There is a line below that contains "The image size is (1200, 729).". Please reproduce it and all following lines exactly, through the final one.

Material provided Block Start

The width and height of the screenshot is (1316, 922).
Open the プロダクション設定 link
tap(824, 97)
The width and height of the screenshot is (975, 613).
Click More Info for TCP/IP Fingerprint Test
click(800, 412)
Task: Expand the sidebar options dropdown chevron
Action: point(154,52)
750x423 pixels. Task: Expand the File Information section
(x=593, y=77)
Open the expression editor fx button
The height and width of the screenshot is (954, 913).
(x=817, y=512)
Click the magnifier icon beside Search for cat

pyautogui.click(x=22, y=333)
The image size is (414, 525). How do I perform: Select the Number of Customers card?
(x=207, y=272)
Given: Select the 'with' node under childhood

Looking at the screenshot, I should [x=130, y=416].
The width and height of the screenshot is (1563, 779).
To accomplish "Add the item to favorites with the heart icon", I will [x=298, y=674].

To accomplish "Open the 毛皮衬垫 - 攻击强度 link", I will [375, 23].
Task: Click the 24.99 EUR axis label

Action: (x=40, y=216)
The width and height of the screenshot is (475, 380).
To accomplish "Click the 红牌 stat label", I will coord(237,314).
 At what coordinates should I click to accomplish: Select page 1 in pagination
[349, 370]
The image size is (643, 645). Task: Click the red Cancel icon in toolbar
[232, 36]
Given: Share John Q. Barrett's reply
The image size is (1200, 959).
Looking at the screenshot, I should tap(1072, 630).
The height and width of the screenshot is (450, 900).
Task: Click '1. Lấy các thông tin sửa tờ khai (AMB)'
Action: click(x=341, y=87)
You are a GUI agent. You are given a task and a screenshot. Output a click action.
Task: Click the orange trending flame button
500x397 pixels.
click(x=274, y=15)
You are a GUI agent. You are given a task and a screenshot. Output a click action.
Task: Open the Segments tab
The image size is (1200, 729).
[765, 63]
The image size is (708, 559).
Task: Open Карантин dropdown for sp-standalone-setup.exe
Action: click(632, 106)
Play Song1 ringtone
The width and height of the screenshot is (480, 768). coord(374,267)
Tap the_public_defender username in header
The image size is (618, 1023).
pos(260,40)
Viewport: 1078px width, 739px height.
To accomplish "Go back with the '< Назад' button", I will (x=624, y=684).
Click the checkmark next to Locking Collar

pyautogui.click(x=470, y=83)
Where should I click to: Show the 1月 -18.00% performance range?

Material provided Block End

- _Solved exercise_
The image size is (1200, 729).
[765, 63]
The image size is (708, 559).
Task: Open Карантин dropdown for sp-standalone-setup.exe
Action: click(632, 106)
Play Song1 ringtone
The width and height of the screenshot is (480, 768). coord(374,267)
Tap the_public_defender username in header
The image size is (618, 1023).
pos(260,40)
Viewport: 1078px width, 739px height.
To accomplish "Go back with the '< Назад' button", I will (x=624, y=684).
Click the checkmark next to Locking Collar

pyautogui.click(x=470, y=83)
Where should I click to: Show the 1月 -18.00% performance range?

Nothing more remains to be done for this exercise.